Saved data entries:
__________________________________________________

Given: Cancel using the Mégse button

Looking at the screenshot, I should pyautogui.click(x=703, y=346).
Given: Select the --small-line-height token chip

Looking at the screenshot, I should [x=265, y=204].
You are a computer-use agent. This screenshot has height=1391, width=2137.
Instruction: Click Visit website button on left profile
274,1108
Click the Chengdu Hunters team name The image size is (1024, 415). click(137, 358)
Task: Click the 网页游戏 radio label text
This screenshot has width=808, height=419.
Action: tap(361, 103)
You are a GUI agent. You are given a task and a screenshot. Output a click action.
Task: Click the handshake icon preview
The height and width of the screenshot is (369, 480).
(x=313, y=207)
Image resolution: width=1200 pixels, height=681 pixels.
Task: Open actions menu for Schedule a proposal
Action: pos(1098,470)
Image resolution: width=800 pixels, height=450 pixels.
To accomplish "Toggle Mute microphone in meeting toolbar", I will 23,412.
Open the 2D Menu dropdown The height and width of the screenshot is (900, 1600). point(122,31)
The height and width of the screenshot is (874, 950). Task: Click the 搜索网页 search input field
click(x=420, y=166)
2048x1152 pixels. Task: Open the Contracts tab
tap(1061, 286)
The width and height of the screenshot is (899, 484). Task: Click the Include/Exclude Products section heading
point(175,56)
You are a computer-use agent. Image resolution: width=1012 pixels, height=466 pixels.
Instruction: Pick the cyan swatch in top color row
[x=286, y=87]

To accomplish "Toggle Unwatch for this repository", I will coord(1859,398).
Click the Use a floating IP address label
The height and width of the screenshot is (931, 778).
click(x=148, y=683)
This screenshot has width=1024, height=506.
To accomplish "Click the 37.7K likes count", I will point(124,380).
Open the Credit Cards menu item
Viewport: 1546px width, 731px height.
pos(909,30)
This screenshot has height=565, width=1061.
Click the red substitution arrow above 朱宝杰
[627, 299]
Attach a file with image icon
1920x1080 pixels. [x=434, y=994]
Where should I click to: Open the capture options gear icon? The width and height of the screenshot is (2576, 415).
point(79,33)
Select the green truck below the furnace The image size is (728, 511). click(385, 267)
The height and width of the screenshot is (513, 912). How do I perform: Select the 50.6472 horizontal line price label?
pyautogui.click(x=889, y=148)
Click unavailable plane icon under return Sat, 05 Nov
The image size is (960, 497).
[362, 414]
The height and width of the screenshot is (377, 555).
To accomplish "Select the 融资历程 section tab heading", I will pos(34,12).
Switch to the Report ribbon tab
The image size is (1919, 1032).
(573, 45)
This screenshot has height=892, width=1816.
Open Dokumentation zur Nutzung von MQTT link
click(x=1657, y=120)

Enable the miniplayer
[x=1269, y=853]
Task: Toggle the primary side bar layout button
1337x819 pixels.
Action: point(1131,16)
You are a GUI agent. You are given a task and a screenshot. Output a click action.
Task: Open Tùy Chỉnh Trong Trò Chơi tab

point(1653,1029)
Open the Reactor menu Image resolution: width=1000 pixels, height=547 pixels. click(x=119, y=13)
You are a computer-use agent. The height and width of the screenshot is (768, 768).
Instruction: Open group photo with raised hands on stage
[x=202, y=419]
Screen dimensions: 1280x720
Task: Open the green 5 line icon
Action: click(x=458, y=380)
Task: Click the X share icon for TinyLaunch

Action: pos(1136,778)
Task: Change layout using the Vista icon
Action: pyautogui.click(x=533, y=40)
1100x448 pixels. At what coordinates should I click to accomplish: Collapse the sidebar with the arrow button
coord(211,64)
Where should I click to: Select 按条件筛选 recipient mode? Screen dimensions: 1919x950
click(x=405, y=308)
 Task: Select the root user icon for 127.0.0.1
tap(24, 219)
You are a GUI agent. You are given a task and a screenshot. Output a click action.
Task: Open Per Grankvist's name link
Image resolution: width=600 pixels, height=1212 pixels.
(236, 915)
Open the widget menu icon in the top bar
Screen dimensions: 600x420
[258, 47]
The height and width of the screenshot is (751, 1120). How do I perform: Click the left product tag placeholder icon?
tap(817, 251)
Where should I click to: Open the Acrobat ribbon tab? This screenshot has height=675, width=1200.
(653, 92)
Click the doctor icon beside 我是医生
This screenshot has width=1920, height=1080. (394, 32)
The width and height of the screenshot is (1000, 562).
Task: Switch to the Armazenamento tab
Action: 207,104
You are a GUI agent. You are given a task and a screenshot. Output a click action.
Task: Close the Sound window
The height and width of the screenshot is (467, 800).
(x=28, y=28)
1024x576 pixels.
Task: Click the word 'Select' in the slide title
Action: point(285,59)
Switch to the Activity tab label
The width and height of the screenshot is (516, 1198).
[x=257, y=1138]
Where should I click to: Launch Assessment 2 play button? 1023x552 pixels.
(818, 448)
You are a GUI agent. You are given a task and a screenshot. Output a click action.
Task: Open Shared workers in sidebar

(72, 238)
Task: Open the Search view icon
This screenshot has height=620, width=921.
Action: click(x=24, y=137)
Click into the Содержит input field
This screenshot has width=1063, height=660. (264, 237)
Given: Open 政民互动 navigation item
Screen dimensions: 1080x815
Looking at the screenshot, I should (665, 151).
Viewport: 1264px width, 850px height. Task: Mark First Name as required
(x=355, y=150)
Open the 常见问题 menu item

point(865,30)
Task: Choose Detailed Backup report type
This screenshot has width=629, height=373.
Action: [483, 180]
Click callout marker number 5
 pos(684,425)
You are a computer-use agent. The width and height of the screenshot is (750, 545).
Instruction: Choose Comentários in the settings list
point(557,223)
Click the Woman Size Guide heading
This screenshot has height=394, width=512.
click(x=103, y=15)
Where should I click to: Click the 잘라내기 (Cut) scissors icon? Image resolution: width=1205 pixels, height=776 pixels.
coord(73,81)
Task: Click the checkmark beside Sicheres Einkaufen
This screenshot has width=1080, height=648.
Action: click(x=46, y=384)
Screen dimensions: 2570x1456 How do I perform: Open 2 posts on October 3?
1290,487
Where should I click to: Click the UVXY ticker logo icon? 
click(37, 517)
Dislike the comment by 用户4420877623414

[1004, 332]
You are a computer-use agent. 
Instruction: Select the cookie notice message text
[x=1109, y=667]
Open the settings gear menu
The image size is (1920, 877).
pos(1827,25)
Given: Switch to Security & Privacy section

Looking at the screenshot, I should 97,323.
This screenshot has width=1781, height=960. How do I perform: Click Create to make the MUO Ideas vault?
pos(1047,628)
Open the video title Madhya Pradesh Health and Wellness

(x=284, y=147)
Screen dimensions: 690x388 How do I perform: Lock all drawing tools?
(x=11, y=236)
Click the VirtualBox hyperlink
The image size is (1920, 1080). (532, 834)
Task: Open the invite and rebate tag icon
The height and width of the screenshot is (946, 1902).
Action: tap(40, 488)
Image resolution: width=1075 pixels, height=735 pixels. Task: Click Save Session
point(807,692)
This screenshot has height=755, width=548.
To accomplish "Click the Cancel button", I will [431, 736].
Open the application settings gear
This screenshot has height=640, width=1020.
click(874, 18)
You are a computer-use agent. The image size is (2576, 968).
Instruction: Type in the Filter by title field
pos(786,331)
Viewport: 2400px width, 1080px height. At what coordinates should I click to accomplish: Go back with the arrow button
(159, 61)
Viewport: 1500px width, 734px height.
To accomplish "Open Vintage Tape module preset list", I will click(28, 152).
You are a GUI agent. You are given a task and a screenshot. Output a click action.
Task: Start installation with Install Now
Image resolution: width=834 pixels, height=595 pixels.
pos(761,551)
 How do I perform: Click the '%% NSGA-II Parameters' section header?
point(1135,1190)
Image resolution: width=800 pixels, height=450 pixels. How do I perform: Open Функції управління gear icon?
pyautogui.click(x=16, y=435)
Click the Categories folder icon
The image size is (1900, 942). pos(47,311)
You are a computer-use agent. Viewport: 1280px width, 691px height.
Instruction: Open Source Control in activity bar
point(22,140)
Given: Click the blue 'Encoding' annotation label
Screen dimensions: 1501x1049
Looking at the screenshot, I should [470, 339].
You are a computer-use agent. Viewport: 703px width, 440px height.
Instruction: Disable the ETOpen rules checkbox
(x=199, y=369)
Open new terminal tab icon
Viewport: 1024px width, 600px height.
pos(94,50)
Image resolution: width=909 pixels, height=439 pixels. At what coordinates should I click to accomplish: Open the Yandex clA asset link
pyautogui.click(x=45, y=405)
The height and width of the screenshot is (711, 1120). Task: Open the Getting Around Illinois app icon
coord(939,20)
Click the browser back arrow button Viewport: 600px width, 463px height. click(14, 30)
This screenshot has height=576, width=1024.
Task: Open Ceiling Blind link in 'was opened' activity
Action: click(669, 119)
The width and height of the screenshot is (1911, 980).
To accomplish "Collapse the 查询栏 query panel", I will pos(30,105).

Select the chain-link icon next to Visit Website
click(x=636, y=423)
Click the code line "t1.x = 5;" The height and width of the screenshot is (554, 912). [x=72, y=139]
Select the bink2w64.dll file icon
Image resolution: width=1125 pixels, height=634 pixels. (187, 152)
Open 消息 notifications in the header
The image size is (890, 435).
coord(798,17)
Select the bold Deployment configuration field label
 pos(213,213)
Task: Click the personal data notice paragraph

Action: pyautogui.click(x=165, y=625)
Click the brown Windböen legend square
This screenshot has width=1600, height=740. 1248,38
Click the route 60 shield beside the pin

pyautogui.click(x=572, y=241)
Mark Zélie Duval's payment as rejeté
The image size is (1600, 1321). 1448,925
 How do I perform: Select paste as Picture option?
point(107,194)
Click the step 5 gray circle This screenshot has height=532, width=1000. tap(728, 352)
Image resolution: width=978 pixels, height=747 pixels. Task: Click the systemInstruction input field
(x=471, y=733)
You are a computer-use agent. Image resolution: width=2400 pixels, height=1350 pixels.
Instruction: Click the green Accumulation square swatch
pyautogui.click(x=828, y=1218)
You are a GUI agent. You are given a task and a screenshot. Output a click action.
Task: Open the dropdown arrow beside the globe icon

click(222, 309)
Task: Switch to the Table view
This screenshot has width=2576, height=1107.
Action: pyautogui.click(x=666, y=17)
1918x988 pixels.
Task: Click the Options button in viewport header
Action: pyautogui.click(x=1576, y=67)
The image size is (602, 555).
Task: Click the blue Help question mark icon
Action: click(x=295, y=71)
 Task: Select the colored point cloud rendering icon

__________________________________________________

_DIRECTIONS FOR THIS TASK_: Update the records from the line with "Where should I click to: Click the UVXY" up to and including the line with "will [431, 736].": reproduce only those lines, with "Open" changed to "Access" and everything else left as is.

_SOLUTION TO THIS TASK_:
Where should I click to: Click the UVXY ticker logo icon? 
click(37, 517)
Dislike the comment by 用户4420877623414

[1004, 332]
You are a computer-use agent. 
Instruction: Select the cookie notice message text
[x=1109, y=667]
Access the settings gear menu
The image size is (1920, 877).
pos(1827,25)
Given: Switch to Security & Privacy section

Looking at the screenshot, I should 97,323.
This screenshot has width=1781, height=960. How do I perform: Click Create to make the MUO Ideas vault?
pos(1047,628)
Access the video title Madhya Pradesh Health and Wellness

(x=284, y=147)
Screen dimensions: 690x388 How do I perform: Lock all drawing tools?
(x=11, y=236)
Click the VirtualBox hyperlink
The image size is (1920, 1080). (532, 834)
Task: Access the invite and rebate tag icon
The height and width of the screenshot is (946, 1902).
Action: tap(40, 488)
Image resolution: width=1075 pixels, height=735 pixels. Task: Click Save Session
point(807,692)
This screenshot has height=755, width=548.
To accomplish "Click the Cancel button", I will [431, 736].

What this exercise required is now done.